All lines from the one containing "You are a GUI" to the end of the data below are to be returned exactly, both ends included, with nothing added.

** Opening ENTRIES PROVIDED block **

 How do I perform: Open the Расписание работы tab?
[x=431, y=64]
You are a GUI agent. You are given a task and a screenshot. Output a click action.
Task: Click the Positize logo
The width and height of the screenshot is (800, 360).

** Closing ENTRIES PROVIDED block **

WRITTEN SOLUTION –
You are a GUI agent. You are given a task and a screenshot. Output a click action.
Task: Click the Positize logo
The width and height of the screenshot is (800, 360).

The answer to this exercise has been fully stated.